### ASSIGNMENT
Rewrite the material below, starting at its first line and ending at the line that contains "tab-sample-size: Sample Size". Change every "screenshot" to "image" and keep everything else the same.

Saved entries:

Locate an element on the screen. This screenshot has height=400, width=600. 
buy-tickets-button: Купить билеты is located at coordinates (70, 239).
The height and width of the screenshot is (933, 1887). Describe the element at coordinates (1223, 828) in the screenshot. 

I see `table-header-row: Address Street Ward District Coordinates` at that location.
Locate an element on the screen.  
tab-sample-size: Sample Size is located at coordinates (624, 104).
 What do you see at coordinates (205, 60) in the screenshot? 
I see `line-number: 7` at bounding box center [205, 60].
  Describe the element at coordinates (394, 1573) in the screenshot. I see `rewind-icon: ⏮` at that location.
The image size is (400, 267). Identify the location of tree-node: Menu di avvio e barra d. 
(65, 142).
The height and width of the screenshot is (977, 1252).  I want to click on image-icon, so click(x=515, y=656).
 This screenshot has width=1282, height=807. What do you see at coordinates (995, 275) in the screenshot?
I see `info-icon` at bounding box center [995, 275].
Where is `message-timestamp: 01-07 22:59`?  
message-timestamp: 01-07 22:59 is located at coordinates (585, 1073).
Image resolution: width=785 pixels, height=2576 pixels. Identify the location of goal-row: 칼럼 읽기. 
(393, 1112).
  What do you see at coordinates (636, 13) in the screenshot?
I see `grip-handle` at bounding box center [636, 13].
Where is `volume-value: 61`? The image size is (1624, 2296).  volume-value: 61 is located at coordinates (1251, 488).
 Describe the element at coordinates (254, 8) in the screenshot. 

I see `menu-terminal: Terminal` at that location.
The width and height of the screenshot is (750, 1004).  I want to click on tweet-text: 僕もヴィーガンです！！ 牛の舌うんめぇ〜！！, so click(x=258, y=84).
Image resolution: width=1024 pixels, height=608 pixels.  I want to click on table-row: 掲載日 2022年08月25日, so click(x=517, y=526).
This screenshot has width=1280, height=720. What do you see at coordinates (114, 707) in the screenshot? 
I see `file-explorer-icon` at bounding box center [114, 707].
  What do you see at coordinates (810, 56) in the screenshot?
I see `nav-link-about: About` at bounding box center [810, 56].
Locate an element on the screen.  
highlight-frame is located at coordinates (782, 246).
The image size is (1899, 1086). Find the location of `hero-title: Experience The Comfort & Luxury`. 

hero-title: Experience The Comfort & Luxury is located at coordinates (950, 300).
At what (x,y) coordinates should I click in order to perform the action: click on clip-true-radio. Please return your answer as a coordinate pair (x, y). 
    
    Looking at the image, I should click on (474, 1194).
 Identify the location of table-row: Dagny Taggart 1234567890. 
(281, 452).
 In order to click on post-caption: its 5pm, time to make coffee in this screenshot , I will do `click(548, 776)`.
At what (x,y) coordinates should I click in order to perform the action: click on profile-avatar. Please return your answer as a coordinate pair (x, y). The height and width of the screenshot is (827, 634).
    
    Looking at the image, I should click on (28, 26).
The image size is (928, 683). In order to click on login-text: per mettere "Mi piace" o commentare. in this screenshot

### RESULT OF THIS TASK
Locate an element on the screen. This image has height=400, width=600. 
buy-tickets-button: Купить билеты is located at coordinates (70, 239).
The height and width of the image is (933, 1887). Describe the element at coordinates (1223, 828) in the image. 

I see `table-header-row: Address Street Ward District Coordinates` at that location.
Locate an element on the screen.  
tab-sample-size: Sample Size is located at coordinates (624, 104).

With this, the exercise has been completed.